Atteint de Covid-19, le 4 juillet dernier, Moussa Benhamadi, 67 ans, est mort, vendredi soir, dans l’aile carcérale du centre hospitalo-universitaire Mustapha-Pacha d’Alger, annoncent ses proches. L’ancien ministre de la Poste et des Technologies de l’information et de la communication (TIC) a été intubé plusieurs jours avant de rendre l’âme.

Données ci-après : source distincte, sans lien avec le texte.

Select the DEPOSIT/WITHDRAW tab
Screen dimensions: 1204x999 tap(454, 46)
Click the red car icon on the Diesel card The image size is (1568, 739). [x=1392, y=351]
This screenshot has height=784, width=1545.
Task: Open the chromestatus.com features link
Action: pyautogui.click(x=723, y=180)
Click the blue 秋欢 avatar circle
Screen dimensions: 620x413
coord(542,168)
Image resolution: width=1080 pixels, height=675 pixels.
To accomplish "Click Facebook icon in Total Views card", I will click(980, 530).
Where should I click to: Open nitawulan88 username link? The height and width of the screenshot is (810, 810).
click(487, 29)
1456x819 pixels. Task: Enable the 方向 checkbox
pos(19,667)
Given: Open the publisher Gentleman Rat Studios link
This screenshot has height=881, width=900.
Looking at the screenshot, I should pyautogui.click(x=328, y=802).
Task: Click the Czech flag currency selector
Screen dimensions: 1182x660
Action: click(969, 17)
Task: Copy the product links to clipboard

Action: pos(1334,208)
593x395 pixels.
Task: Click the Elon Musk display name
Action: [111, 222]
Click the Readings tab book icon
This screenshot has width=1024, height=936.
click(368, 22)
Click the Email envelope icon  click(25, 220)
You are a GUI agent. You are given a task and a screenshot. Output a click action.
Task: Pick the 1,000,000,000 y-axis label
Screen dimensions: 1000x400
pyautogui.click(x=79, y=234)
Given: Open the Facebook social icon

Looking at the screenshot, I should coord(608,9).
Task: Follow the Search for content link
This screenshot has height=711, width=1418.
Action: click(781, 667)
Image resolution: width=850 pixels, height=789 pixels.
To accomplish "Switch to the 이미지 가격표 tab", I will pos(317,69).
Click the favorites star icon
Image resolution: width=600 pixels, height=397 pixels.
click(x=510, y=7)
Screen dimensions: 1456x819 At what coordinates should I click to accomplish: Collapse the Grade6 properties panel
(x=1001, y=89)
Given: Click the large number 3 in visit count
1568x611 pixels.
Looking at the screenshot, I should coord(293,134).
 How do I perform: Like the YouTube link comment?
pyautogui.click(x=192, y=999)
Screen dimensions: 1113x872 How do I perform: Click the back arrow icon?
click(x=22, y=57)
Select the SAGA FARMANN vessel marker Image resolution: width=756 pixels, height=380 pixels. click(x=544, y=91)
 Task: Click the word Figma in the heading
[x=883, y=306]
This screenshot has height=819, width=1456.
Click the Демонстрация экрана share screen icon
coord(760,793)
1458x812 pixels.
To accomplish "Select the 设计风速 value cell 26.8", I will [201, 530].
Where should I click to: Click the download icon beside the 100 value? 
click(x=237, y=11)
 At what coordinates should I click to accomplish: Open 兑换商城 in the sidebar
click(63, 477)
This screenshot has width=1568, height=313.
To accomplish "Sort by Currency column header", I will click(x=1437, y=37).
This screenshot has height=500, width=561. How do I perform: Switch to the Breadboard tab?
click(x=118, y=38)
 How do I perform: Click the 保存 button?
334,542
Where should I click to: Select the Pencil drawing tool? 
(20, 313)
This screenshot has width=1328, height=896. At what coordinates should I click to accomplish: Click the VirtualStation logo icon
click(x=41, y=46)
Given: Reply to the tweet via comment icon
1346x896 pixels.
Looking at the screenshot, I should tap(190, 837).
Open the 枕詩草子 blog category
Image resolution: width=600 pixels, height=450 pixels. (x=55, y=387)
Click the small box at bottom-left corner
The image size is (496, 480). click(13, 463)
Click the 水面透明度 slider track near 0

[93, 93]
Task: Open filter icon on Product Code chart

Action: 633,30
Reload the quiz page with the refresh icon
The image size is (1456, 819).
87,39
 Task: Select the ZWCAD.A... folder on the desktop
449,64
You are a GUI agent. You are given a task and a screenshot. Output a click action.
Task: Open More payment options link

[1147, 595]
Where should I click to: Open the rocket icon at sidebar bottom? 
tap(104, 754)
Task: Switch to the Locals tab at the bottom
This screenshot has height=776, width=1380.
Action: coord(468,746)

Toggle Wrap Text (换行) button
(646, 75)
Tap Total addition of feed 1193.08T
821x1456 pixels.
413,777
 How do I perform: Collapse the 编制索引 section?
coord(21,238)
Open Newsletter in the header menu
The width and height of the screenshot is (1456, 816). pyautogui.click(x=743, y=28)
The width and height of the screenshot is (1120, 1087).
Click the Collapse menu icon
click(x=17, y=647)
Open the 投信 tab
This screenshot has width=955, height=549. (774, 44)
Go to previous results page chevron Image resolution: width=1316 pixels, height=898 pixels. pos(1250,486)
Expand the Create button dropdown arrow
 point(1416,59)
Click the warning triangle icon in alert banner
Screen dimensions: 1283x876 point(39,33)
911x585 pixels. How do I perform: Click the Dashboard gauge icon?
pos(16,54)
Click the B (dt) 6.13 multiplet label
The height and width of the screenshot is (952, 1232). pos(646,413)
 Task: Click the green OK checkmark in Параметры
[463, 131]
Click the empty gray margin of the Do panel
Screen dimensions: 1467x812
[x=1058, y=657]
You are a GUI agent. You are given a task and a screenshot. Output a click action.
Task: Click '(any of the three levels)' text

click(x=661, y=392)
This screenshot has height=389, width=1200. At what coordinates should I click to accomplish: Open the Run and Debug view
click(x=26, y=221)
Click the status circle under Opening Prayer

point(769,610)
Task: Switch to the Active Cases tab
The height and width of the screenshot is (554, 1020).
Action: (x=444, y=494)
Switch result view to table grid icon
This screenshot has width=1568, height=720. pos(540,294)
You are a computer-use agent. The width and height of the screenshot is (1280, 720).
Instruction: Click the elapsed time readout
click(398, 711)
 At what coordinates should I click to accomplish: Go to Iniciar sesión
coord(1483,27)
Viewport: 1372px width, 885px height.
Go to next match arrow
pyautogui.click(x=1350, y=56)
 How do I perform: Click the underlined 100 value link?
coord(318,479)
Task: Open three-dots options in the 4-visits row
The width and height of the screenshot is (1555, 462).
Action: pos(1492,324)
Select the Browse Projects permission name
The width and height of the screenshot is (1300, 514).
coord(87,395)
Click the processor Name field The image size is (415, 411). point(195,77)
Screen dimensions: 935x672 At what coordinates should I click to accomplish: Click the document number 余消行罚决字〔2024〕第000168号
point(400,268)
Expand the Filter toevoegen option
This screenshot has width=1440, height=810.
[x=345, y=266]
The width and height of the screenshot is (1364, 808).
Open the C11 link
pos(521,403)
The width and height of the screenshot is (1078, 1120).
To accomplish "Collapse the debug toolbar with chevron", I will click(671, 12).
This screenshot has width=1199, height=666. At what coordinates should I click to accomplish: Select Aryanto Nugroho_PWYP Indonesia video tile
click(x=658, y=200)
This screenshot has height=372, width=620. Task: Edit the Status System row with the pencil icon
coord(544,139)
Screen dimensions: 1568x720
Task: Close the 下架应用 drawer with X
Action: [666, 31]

En prison depuis plus d’une année dans une affaire de corruption qui implique le groupe familial Condor, dont il était un des actionnaires, Moussa Benhamadi n’était pas encore jugé. Ironie du sort, c’est ce mardi que la chambre d’accusation de la Cour d’Alger devait se prononcer sur la demande de liberté provisoire que ses avocats ont introduite.

Le décès de Moussa Benhamadi a vite réveillé les vieux démons de la justice algérienne. Comme lui, beaucoup de détenus, des personnalités connues jusqu’aux simples justiciables, sont en détention provisoire, dans l’attente d’un jugement. C’est le cas de l’ancien ministre de la Solidarité et de la Famille et ancien secrétaire général du FLN. 

Âgé de 87 ans, Djamel Ould Abbes est en prison depuis une année. “Il est inquiet”, indique son avocat, Me Farouk Ksentini. “Il y a moins d’une semaine, il était en contact avec le ministre qui vient de décéder”, raconte l’avocat qui précise que les deux hommes ont été conduits chez le même juge auprès de la Cour suprême et “ils sont revenus dans la même voiture”. Depuis, l’homme se “porte bien” puisqu’il a été “testé négatif”.

L’ancien candidat à l’élection présidentielle avortée d’avril 2019, Ali Ghediri, emprisonné depuis 13 mois, a été lui aussi testé positif au Covid-19. Il se porte “bien”, indique Nabila Selimi, son avocate, qui lui a rendu visite jeudi. Mais elle rappelle qu’elle avait déjà introduit, au mois de mai, une demande de liberté provisoire en mettant en avant l’argument sanitaire — il souffre d’une toux allergique. En vain. La demande est systématiquement rejetée comme dans la majorité des cas.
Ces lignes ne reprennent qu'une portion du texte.